Entretien avec David Schenker, Secrétaire d’État adjoint américain aux affaires du Proche-Orient : «Washington accorde un soutien particulier au succès de la Tunisie et à sa sécurité»

C’est la première fois depuis cinq ans qu’un secrétaire d’Etat adjoint américain rend visite à la Tunisie. En effet, David Schenker, en charge du dossier du Proche-Orient, est venu il y a quelques jours portant un message de soutien de Washington à la naissante démocratie tunisienne tout en gardant un œil sur les développement en Libye. M. Schenker, optimiste quant au succès de la Tunisie en matière de processus électoral, a insisté sur la priorité attribuée à la Tunisie par Washington et sur une collaboration bilatérale en évolution. Aussi, nous avons profité de cette occasion pour évoquer le plan américain pour la paix au Proche-Orient et les dossiers yéménite et iranien…

Concernant la coopération bilatérale entre la Tunisie et les Etats-Unis, peut-on savoir où l’on est, notamment après les dernières réunions de la commission économique mixte et de la 3e session du dialogue stratégique ?

Ce que je sais est que les Etats-Unis souhaitent que les relations économiques avec la Tunisie soient davantage renforcées afin de soutenir l’économie tunisienne. Evidemment, nous accordons un grand soutien notamment au volet développement économique. Depuis 2011, ce soutien s’élève à plus de 1,3 milliard de dollars dont 500 millions de dollars sous forme d’assistance militaire mais une grande partie est dédiée à l’aide au développement. Nous cherchons à offrir plus d’opportunités ici aux entreprises américaines.

Michael Harvey, administrateur assistant de l’US.AID pour le Moyen-Orient, était dernièrement en visite en Tunisie et a signé un accord portant sur 335 millions de dollars en assistance économique de la part de l’US AID sur un plan de cinq ans. Aussi, nous soutenons un autre volet important, en l’occurrence les élections que nous observons de près et nous sommes impressionnés par le travail accompli par l’Instance supérieure indépendante pour les élections. C’est très important pour le développement de toute démocratie. Nous avons fourni quelque 20 millions de dollars pour soutenir vos élections à travers notamment le monitoring.

Extrait d'un fichier de données:
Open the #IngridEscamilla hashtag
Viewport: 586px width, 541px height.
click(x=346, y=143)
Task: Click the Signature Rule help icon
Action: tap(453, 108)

Exercice proposé — Dans l'entretien avec David Schenker, quel montant les États-Unis ont-ils fourni pour soutenir les élections tunisiennes ?

Réponse à l'exercice — Quelque 20 millions de dollars.